Ridiculing the opposition may bring a group closer together, but, more often than not, it also represents a missed opportunity for broadening one’s knowledge and understanding in a manner that might foster common ground, offering a win to all concerned. What’s more likely, as already noted, is that shared derision will inspire increased levels of contempt, as little acts of disrespect lead to greater and greater acts of aggression that, if pressed far enough, will result in physical violence.     

One of the most destructive aspects of political polarization is the temptation to guess the motivation of one’s opposition and to make such outlandish statements as “liberals never met a tax they didn’t like,” or “conservatives never met a war they didn’t like,” etc. Both the Left and Right are guilty, and all of us cross the line occasionally. This kind of dogma is precisely the kind of information that in-groups share to further alienate out-groups.

There is, however, an avalanche of research data that makes it clear that most of us don’t have a clue as to the nature of our own motivation, let alone anyone else’s. If this revelation is news to you and if you’ve never made a serious attempt to gain insight using what has been learned in the past couple of decades about how our minds work, then it is highly likely that you are as easily manipulated politically as if you were a string-bound puppet.

If we don’t know why we do the things we do, then we don’t know what prompts us to do as we do, and thus we can’t guard against being manipulated by people who are better acquainted with the research than we are.

Recent studies in psychology and neuroscience challenge conventional wisdom about our understanding of the functioning of what we call character. We assume ourselves to be consistent with regard to how we will act in particular circumstances, based on the persons we believe ourselves to be. But extensive psychological research reveals that changing the context of the circumstances we find ourselves in can dramatically alter how we will respond and that our actions, while predictable, will not be consistent with the way we would have thought we would act.

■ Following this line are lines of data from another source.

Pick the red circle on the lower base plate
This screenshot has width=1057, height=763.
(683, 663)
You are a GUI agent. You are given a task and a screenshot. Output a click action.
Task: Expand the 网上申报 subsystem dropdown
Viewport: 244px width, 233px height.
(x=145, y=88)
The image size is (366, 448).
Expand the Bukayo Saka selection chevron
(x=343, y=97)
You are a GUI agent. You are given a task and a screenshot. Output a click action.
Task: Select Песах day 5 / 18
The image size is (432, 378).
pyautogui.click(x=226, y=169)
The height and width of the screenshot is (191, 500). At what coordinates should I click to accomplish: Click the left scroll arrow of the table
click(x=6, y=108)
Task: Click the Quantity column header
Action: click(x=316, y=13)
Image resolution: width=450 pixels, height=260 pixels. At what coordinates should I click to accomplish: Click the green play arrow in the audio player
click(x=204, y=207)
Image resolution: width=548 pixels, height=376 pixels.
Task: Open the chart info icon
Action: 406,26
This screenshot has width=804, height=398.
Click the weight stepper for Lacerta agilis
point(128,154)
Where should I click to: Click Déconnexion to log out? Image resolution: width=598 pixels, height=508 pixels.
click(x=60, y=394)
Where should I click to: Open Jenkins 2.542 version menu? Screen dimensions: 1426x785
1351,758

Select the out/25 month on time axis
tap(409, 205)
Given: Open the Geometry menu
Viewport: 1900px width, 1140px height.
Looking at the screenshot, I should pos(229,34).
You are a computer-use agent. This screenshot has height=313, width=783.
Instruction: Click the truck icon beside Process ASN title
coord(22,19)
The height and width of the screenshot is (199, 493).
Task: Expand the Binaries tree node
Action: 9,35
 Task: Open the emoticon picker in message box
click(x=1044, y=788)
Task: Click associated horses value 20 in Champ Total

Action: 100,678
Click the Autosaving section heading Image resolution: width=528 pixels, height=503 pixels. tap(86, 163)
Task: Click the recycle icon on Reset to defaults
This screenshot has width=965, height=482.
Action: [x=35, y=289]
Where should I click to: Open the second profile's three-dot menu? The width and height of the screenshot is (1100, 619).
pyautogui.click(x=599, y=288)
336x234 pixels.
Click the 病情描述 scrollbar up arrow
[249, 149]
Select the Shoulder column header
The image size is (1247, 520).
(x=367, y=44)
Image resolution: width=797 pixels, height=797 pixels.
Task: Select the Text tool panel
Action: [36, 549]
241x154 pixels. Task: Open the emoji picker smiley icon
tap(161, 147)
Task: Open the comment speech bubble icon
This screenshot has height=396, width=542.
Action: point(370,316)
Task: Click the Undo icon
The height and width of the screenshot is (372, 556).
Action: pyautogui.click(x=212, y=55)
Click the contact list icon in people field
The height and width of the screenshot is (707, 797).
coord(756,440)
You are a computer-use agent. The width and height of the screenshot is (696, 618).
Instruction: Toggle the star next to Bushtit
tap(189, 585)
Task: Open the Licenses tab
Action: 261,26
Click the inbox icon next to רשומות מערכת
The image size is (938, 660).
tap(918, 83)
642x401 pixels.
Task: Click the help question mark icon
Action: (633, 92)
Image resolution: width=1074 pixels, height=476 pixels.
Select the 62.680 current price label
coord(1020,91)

If we’re given a number, for example, and then asked to offer an estimate for an unrelated problem requiring a number for an answer, we are very likely to be influenced by the number first given that had nothing to do with question at hand. If we’re reminded of our mortality and then asked a question requiring judgment, our response will likely be much harsher than it would have been if we had not been reminded of our own death.

The number of instances in which our response to circumstance can be altered by changing the context is mindboggling and equally disturbing because it leaves us open to manipulation to sales and political strategies that we are unaware of. 

Now for the hard part. What complicates and exacerbates our ability to achieve consensus is the natural difference in the degree to which liberals and conservatives are open to experience, in the way they relate to change and novelty, and in their relationship with and to authority.         

Research in moral psychology shows that conservatives are more tribalistic than liberals, less open to new experience and change, and more apt to revere and respect authority. Conservatives often think liberals are disrespectful to authority, while liberals view conservatives as being too submissive and too eager to conform. Some liberals are not only open to change, they actually prefer a kaleidoscopic reorganization of ideas because of the endorphin rush it provides, while conservatives find this baffling and unnerving. Even so, both liberal and conservative approaches to governance are absolutely necessary for the democratic process to work, because venturing too far in either direction is a recipe for disaster.  

In a nutshell, if we don’t appreciate the full spectrum of human disposition as being necessary to form an equitable and respectful society, then it is likely that, although the Internet and social media can be used as constructive tools, they will also be used just as often as weapons.